I disabled the driver but i still get these pop ups.


----------



## capthavoc123 (Mar 8, 2007)

Are you sure it's the port and not the mouse itself?


----------



## RTDragon (Mar 8, 2007)

capthavoc123 said:
			
		

> Are you sure it's the port and not the mouse itself?



Nope it's not the mouse i checked it. before this happened my tablet was not working right at all after i installed it in the front port. after i got it back from geek squad.


----------



## DavidN (Mar 8, 2007)

Getting shocked from the monitor and mouse just before a USB port malfunction sounds exceptionally worrying - I hope they're unrelated, as the only thing I can think of to cause that is if something's come loose inside and is touching the case or the back panel.


----------



## capthavoc123 (Mar 8, 2007)

Yes, it sounds as though something inside the computer shorted out.


----------



## RTDragon (Mar 8, 2007)

capthavoc123 said:
			
		

> Yes, it sounds as though something inside the computer shorted out.

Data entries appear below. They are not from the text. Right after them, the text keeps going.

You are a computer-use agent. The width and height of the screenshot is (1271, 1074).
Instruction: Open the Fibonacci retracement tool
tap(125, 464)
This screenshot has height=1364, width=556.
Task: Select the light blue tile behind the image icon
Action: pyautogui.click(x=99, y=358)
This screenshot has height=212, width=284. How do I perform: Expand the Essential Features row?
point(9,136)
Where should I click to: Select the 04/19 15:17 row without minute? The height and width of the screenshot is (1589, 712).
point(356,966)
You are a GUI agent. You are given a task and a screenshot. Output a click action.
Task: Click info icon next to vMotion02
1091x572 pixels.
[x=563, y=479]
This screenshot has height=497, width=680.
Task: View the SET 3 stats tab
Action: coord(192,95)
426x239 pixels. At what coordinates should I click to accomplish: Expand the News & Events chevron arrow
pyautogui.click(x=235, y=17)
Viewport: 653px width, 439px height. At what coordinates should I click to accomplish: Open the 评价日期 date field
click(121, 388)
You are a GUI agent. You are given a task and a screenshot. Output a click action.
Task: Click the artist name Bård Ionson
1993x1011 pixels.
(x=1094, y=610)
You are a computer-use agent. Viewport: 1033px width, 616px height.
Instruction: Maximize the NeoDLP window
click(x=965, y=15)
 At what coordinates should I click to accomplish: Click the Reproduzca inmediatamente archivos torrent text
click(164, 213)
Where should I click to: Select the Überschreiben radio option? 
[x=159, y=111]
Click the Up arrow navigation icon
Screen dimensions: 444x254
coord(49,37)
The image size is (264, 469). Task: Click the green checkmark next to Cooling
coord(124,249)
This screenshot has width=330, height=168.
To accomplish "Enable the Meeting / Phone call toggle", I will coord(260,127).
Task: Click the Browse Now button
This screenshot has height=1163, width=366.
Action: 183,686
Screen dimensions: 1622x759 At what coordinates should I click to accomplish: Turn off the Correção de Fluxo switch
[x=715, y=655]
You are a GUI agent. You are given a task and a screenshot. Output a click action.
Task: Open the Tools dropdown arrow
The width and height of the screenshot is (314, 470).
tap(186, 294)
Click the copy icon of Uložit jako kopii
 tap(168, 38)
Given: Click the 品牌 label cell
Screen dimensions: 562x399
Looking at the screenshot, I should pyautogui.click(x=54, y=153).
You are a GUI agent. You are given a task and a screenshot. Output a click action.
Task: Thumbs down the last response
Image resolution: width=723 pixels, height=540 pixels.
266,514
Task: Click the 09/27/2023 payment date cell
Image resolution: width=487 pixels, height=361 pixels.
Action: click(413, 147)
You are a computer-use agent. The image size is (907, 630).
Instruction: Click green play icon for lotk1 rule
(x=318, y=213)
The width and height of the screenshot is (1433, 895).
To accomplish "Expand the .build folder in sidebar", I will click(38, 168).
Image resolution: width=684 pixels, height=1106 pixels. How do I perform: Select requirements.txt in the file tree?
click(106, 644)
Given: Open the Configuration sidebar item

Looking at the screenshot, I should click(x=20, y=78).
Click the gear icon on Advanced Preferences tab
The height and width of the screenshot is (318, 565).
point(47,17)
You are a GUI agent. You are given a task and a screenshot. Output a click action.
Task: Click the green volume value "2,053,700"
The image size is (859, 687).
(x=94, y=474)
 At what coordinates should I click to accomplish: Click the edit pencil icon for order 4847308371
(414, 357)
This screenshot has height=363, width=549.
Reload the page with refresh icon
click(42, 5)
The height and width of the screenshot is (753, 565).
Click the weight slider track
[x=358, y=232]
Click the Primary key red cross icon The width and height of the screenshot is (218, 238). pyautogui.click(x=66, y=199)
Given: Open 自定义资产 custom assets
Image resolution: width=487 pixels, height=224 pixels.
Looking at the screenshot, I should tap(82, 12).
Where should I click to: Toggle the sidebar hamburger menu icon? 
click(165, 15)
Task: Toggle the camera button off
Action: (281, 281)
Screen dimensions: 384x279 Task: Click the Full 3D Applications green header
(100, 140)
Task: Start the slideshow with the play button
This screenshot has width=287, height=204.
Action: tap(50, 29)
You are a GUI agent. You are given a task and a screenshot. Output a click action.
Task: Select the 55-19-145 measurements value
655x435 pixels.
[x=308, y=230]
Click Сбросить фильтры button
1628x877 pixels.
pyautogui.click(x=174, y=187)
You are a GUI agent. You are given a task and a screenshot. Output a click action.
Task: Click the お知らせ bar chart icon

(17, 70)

Well i unpluged the computer last night.

So far no pop up as of yet. So i'm going to try a reformat to see if it helps much.


----------



## darkdoomer (Mar 10, 2007)

yeah i got this with my mouse and laptop... it's generally happening when a false contact occurs or a soldering has failed in the plug.

it's true it's annoying.


----------



## RTDragon (Mar 10, 2007)

Ugh that's horrible. Because of that i needed to buy a USB Hub Port. but i'll have to wait till monday.


----------



## Rhainor (Mar 13, 2007)

Front-panel USB port not working properly?  Check the connection where the wires for the front-panel accessories connect to the pin-headers on the motherboard, and make sure they're all seated properly.

As with any time you go poking around inside the case, make sure the computer is turned off and unplugged; and if it's at all possible, have the case on a table or hard floor while working in there, instead of carpet or upholstery.


----------